Good, now you've signed up to run (or do some other form of exercise) every day, and blog about it within 24 hours. It won't be too hard, I promise. It certainly won't be as hard as Janathon, with it's icy, miserable weather and dark mornings (you can read my Janathon posts here). We can totally do Juneathon. And if you've missed day 1, just start on day 2, it's all good, the Juneathon family understands.

Day 1 of Juneathon happened to fall on PT day, so there was no getting out of it even if I wanted to, which is just how I like my exercise.

PT must have sensed Juneathon was in the air, because today happened to be the day we switched back to weight training. While I was training for Paris, we eased off the weights and concentrated on my lung capacity and building strength in my core and back, and with Operation Abs, we've upped the amount of boxing in our sessions. So it's been a while since I did any proper lifting. And I'm definitely paying for it now.

I really want to try to run as much of Juneathon as I can, but seeing as I've just re-joined the gym after a brief separation (we had a row about money), I'm back in the honeymoon phase, so my morning runs might be treadmill-based and split with some resistance work. Either way, it's happening - I'm exercising every day. 

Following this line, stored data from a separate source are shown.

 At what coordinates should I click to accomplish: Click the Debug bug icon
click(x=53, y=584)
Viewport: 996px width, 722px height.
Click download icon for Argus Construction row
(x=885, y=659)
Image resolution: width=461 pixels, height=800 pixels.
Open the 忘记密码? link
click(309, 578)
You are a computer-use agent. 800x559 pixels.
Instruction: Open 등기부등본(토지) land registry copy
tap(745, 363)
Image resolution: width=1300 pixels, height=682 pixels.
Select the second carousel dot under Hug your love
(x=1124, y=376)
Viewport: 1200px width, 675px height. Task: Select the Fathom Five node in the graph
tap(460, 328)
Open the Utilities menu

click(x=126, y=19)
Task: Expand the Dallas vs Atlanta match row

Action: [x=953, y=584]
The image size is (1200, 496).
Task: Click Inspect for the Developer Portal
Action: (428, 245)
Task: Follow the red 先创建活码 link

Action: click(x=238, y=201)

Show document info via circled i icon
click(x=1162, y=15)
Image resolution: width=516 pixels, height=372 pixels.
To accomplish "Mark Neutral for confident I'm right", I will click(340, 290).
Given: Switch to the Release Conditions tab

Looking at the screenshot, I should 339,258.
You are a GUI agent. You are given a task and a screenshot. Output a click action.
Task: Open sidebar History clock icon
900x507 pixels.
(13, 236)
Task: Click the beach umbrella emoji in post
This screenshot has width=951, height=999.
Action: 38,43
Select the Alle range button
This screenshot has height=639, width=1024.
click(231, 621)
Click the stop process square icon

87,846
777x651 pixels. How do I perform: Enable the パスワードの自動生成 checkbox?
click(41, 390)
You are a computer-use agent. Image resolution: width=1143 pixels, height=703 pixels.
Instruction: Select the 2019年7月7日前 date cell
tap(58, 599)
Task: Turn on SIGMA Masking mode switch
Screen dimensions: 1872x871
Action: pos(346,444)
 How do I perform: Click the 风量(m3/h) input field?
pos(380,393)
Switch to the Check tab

Even though it's warmer and lighter outside, I get the feeling I'm going to struggle with Juneathon for a couple of reasons:
  1. I'm not currently training for anything. During Janathon, I was training for the Paris Half Marathon, which gave me a reason to get my trainers on and my ass on the road. My next event (which I'll tell you about in a separate post) isn't till late September, so my official training plan for that doesn't start till July. But training for that is going to have to be pretty hardcore (again, I'll explain all in another post very soon), so there's no better way to get those miles back into my legs than Juneathon!
  2. I'm going on holiday in two weeks. With my girlfriends. Clearly, this is going to involve some alcohol, which probably won't make me want to run/walk/get off my sun lounger. And I'm sure as shit not going for runs on my own in a place I don't know. But our hotel does have a swanky new gym, and I'm planning to squeeze my trainers, sports bra and a pair of shorts into my limited luggage allowance (don't tell the girls), and I'm hoping I'll be able to manage a quick treadmill run once a day. 
But that's the point, right? It wouldn't be a challenge without real life getting in the way.